In April, Mitsubishi agreed to sell its 30 percent ownership of an Indonesian nickel mine for about 100 million euros ($113 million) to Eramet SA. Meanwhile, the Japanese trading house earlier this month said it acquired a minority stake in U.S. solar energy firm Nexamp Inc.

Mitsubishi posted net income of 100.8 billion yen in the three months ended June 30, a 35 percent jump from a year earlier. The Bloomberg Commodity Index, a measure of returns from 22 raw materials, has increased 16 percent since tumbling earlier this year to a 25-year low. The gauge is down more than 30 percent in the last two years.

Mitsubishi added 2.9 percent to 2,161.5 yen at 12:34 p.m. in Tokyo trading, compared with the benchmark Topix index which rose 2.1 percent.

Mitsubishi expects Dubai crude to trade between $40 and $45 this fiscal year, Masu said. A recovery in oil prices won’t boost profit until at least the end of the current fiscal year or next year, he said.

Cautious Outlook

Mitsubishi’s previous quarterly results “were a positive surprise, and in terms of fundamentals, the company turned a profit in its Australian coal business for the first time in five quarters, which we view as a major turning point,” Kazuhisa Mori, an analyst at JPMorgan Chase & Co. in Tokyo, said in a research note dated Aug. 23.

The company shored up its Australian coal business by lowering costs by about 10 percent compared with a year earlier, according to Mitsubishi’s Masu.

JPMorgan expects Mitsubishi to raise its profit forecast by a “wide margin” due to an increase in the price of coal, and estimates profits will reach 333 billion yen this fiscal year.

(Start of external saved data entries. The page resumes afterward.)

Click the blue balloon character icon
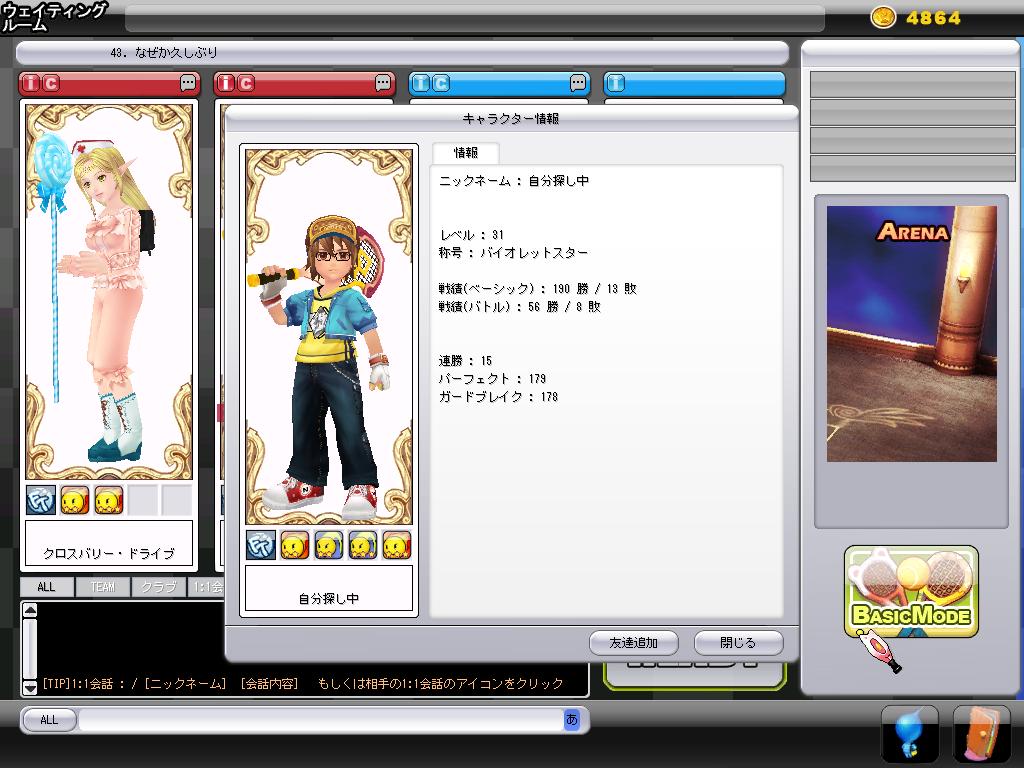The width and height of the screenshot is (1024, 768). click(x=909, y=734)
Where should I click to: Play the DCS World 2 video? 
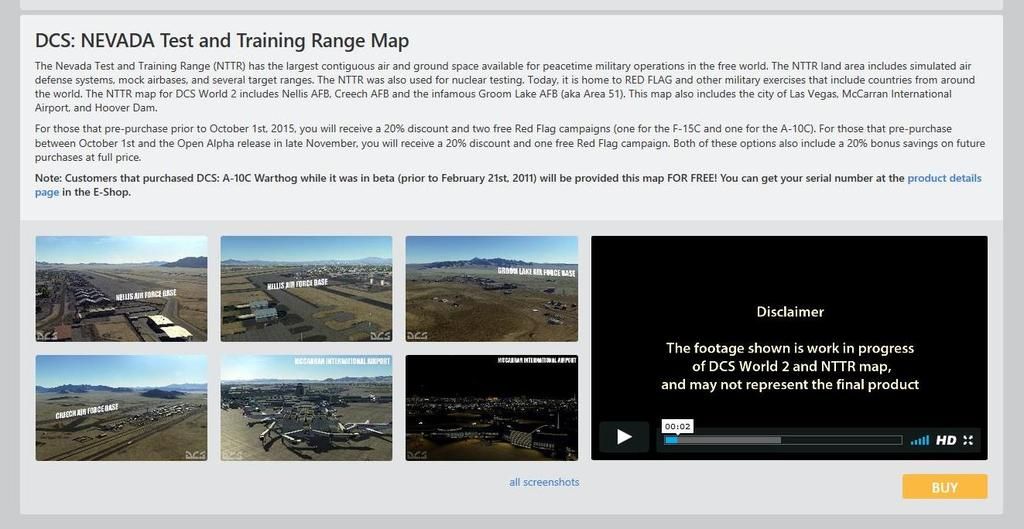point(624,437)
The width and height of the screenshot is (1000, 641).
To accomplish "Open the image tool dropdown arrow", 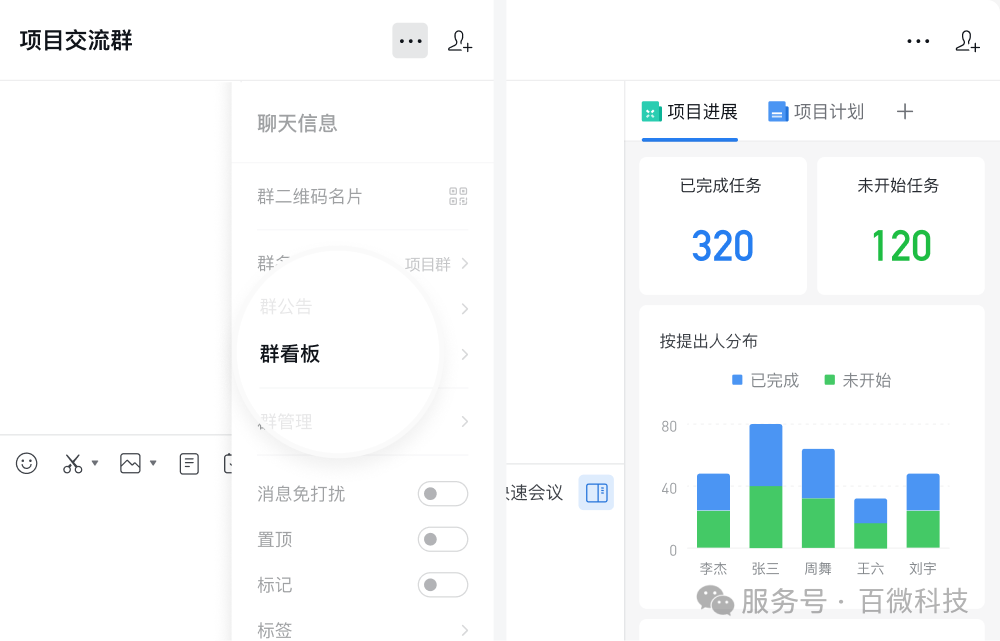I will coord(153,463).
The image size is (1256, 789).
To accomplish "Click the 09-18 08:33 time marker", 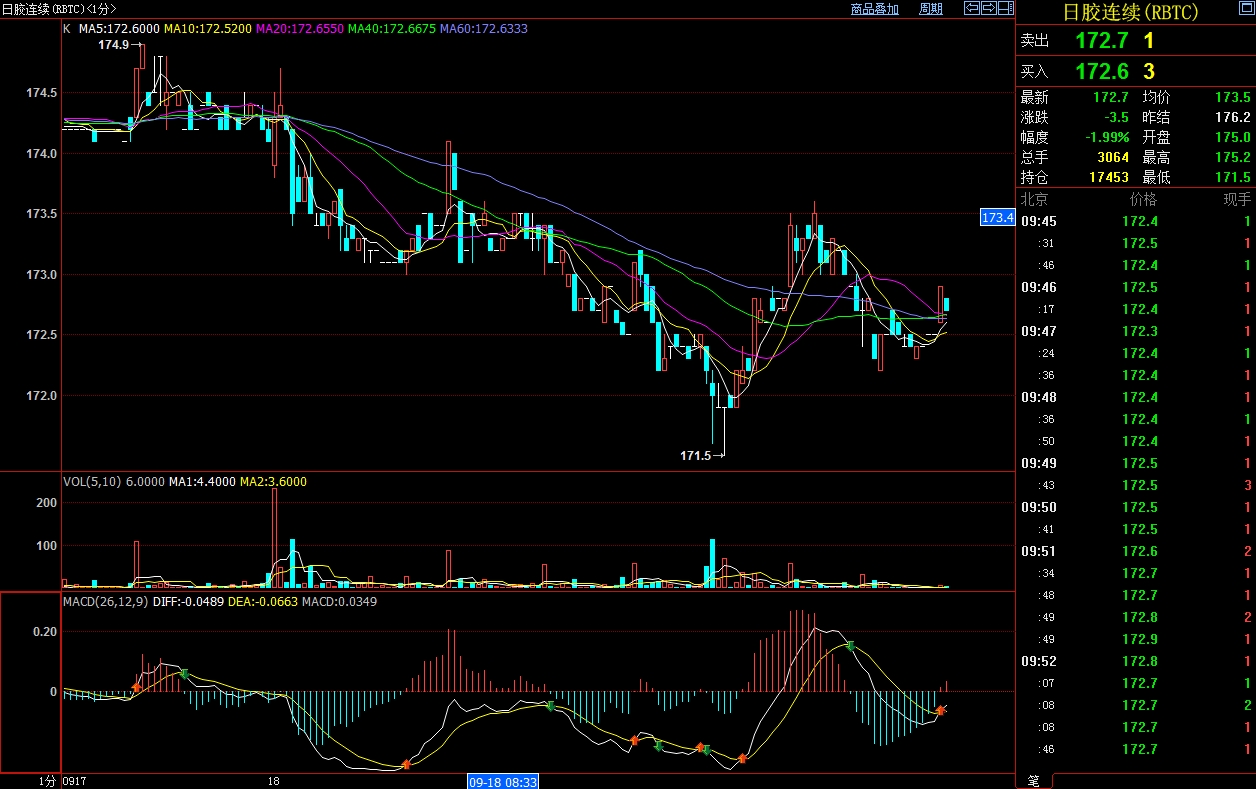I will point(504,780).
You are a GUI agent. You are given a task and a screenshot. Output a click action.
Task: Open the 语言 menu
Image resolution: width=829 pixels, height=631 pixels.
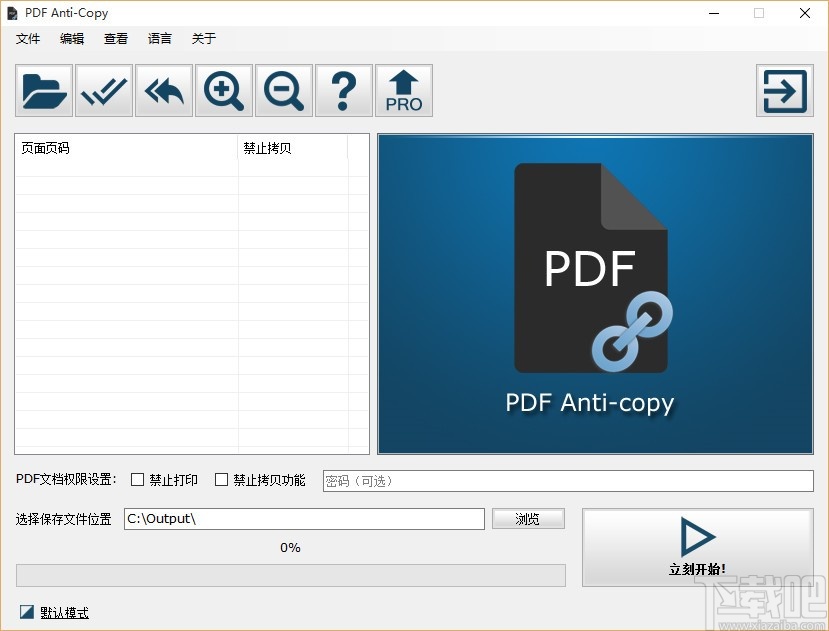159,39
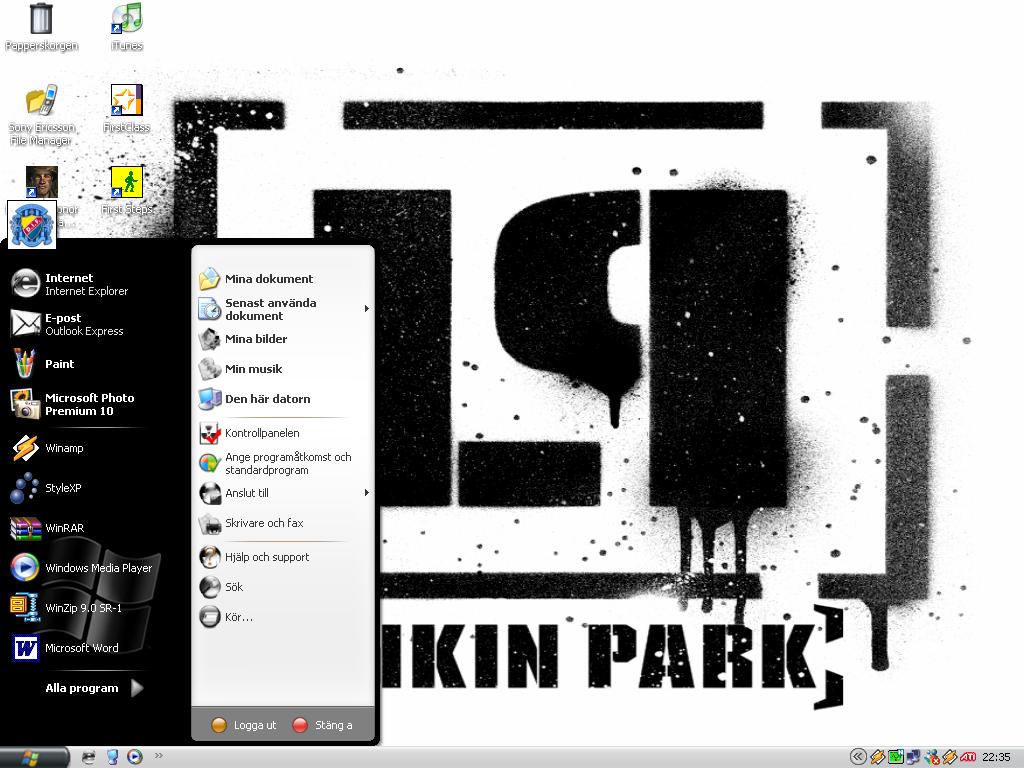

Mitsubishi’s Masu is cautious. He doesn’t have the confidence yet to increase the company’s annual profit forecast of 250 billion yen, he said.

(Updates with share price in ninth paragraph.)

To contact the reporters on this story: Stephen Stapczynski in Tokyo at sstapczynsk1@bloomberg.net, Ichiro Suzuki in Tokyo at isuzuki@bloomberg.net. To contact the editors responsible for this story: Ramsey Al-Rikabi at ralrikabi@bloomberg.net, Iain Wilson

©2016 Bloomberg L.P.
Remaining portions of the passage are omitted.